A role for cyclic AMP response element-binding protein (CREB) but not the highly similar ATF-2 protein in sterol regulation of the promoter for 3-hydroxy-3-methylglutaryl coenzyme a reductase
Ngo, T.T.; Bennett, M.K.; Bourgeois, A.L.; Toth, J.I.; Osborne, T.F.
Journal of Biological Chemistry 277(37): 33901-33905
Sterol regulatory element-binding proteins (SREBPs) activate promoters for key genes of metabolism to keep pace with the cellular demand for lipids. In each SREBP-regulated promoter, at least one ubiquitous co-regulatory factor that binds to a neighboring recognition site is also required for efficient gene induction. Some of these putative co-regulatory proteins are members of transcription factor families that all bind to the same DNA sequence elements in vitro and are often expressed in the same cells. These two observations have made it difficult to assign specific and redundant functions to the unique members of a specific gene family.
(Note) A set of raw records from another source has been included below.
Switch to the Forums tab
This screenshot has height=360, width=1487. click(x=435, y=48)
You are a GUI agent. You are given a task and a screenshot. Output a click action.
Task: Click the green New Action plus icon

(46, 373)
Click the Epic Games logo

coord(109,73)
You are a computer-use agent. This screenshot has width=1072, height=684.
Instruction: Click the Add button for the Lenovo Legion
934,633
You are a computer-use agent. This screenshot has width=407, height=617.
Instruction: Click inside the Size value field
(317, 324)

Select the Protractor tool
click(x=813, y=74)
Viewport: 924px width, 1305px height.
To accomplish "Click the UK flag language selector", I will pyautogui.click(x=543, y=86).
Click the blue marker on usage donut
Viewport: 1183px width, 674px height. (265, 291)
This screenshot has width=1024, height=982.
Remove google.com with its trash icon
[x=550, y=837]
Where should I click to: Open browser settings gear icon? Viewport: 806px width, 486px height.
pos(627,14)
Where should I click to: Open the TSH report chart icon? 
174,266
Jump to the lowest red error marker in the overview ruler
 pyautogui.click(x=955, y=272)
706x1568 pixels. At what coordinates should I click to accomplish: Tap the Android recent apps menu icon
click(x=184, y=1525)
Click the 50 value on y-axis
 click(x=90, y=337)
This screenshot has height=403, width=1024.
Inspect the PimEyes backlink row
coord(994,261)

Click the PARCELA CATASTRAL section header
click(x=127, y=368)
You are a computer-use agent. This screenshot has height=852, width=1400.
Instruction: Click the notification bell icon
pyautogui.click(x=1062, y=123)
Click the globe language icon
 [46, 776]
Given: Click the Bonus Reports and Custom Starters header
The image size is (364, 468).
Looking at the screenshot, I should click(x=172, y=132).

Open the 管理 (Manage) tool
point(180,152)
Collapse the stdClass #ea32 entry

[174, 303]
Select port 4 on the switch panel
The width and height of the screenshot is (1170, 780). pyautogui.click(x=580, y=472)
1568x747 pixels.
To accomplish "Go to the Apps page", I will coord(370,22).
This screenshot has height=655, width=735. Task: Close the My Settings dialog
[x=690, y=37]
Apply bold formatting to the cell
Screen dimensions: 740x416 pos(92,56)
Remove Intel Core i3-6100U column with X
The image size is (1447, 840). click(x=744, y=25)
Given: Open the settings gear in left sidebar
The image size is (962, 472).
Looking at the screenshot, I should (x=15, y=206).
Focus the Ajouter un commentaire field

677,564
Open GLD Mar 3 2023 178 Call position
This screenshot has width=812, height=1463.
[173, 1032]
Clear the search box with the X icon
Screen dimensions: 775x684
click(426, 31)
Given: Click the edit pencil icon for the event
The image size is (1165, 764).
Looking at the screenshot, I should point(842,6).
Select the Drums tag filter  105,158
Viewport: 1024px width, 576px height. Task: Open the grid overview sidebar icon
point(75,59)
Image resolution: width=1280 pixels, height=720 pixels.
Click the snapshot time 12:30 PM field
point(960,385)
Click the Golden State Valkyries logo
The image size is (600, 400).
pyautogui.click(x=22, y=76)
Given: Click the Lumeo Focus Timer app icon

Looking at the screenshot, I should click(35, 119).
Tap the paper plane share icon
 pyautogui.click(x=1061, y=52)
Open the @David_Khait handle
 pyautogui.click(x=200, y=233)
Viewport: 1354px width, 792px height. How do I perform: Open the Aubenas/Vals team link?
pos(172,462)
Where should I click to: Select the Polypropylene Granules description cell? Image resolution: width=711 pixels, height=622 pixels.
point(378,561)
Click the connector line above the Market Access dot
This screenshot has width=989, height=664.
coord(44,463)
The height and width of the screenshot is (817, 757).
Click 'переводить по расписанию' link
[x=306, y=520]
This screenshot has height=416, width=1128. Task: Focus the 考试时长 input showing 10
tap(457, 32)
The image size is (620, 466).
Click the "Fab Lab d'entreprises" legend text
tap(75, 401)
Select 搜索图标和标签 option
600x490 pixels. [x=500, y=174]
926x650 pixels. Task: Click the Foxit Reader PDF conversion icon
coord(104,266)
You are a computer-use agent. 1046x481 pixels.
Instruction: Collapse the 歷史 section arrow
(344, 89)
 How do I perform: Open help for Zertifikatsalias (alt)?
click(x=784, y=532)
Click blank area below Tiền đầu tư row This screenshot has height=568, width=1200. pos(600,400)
We have used the chromatin immunoprecipitation (ChIP) technique coupled with a transient complementation assay in Drosophila SL2 cells to directly compare the ability of two members of the CREB/ATF family to function as co-regulatory proteins for SREBP-dependent activation of the HMG-CoA reductase promoter. Results from both of these experimental systems demonstrate that CREB is an efficient SREBP co-regulator but ATF-2 is not.